È facile governare così. A chi non piacerebbe regolare solo il rubinetto delle uscite senza il dolore delle tasse e dei tagli?

La crisi Covid ha cambiato tutto, ed è giusto, ma i debiti alla fine vanno pagati, con buona pace di David Sassoli. La vera politica è difficile, perché non è solo assegnare sussidi, ma costruire il futuro già oggi. Per l’Italia, tornare «a come si stava prima» non è come per gli altri: quando tutto è cominciato, eravamo sull’orlo di una nuova recessione. Poi, causa pandemia, il debito è salito dal 134,8 al 159,6%. Secondo gli economisti del Centro Einaudi di Torino, il primo lockdown è costato 224 miliardi e il secondo, fino al 3 dicembre, altri 32. Come si vede, si supera abbondantemente il valore dei 209 miliardi che arriveranno da Bruxelles per il Recovery. Non basterebbe neppure aggiungere i 27 del Mes, per giunta bloccati da sovranisti nell’inerzia Pd.

La differenza tra un idraulico della spesa e uno statista è nella capacità di analisi e di investimento. Ci sono oggi almeno tre Italie: quella dei garantiti a cui il Covid non ha creato problemi; quella dei non garantiti, che ha buttato sul lastrico categorie intere del lavoro autonomo e quasi tutto il lavoro nero, e infine quella che addirittura ci ha guadagnato. Segmenti diversi richiedono comportamenti diversi, anche agendo già adesso sulle leve fiscali e i tagli.

Quanto agli investimenti, dovrebbe occuparsene l’esercito dei 300 (!) consulenti per far atterrare bene i miliardi europei, e c’è la legge di bilancio, un mostro di 232 articoli e altri 39 miliardi. Peccato che è in ritardo di un mese e dunque Camera e Senato non potranno (di nuovo!) discuterla.

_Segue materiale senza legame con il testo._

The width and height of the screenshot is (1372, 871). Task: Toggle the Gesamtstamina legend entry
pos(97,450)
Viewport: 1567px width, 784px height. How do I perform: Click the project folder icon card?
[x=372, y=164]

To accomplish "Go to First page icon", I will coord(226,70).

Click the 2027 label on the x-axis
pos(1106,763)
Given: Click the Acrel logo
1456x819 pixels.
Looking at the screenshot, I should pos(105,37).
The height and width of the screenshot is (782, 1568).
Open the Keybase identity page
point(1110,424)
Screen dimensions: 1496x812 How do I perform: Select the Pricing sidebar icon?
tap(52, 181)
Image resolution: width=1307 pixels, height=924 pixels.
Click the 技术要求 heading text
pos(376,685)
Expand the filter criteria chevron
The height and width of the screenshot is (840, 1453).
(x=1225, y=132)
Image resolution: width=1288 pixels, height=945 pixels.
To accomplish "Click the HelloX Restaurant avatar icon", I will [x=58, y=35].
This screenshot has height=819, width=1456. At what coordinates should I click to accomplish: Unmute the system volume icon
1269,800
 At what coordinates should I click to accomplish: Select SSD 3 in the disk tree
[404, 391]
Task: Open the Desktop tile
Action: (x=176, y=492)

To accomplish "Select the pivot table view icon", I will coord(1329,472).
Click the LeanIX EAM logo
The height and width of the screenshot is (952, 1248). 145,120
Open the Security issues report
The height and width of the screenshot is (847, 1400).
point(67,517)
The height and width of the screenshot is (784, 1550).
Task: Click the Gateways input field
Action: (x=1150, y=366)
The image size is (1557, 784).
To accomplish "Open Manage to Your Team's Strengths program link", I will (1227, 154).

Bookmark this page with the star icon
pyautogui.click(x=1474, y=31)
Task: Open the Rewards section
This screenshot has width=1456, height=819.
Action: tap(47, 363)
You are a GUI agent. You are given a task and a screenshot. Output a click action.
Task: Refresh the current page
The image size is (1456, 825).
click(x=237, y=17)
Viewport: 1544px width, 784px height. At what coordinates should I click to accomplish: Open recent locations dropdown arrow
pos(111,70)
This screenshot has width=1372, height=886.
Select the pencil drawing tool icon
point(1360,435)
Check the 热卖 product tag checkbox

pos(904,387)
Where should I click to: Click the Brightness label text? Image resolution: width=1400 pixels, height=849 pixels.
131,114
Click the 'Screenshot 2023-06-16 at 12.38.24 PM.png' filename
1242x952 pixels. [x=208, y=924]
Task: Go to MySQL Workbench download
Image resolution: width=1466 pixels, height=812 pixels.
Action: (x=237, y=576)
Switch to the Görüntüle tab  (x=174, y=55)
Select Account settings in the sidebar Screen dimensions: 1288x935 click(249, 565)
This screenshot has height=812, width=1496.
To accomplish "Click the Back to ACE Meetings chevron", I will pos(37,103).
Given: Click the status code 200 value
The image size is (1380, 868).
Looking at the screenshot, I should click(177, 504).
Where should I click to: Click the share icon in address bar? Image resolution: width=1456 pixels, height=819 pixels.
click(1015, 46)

Andrà via a colpi di voti di fiducia. E invece ci sarebbe molto da rivedere, se è vero che solo il 25% è investimento. Domina sempre la spesa corrente, quella che ogni nuova maggioranza pompa allegramente solo perché promessa nei comizi precedenti. E intanto? Intanto galoppano problemi che corrono come fiumi carsici e che quando verranno alla superficie faranno molto male. No, non ci riferiamo alle grandi riforme. Di giustizia, ad esempio, non si parla. Di istituzioni ancor meno.

C’è un iceberg di crisi aziendali non risolte, che costeranno miliardi ai contribuenti: Autostrade, Alitalia, Ilva, Aeroporti, Monte dei Paschi. Per Alitalia sono già stanziati 3 miliardi, da aggiungere secondo il 24Ore, a 12 miliardi e 615 milioni buttati. Per gli aeroporti svuotati dal Covid, un altro miliardo e mezzo almeno. Per Monte Paschi l’esborso è già stato di 5,4 miliardi, più 1,8 di prestiti inesigibili. Serviranno, per venderlo, quasi due miliardi freschi. Per Atlantia, il prezzo è ancora alto e, se CdP si ritira, la revoca costa da 7 a 25 miliardi. Per Ilva la rinazionalizzazione costa casse integrazioni infinite e almeno un altro miliardo di denaro fresco. Insomma, c’è da temere che il giorno felice in cui finirà l’emergenza sanitaria, esploda una bolla spaventosa. Per la quale non c’è il vaccino.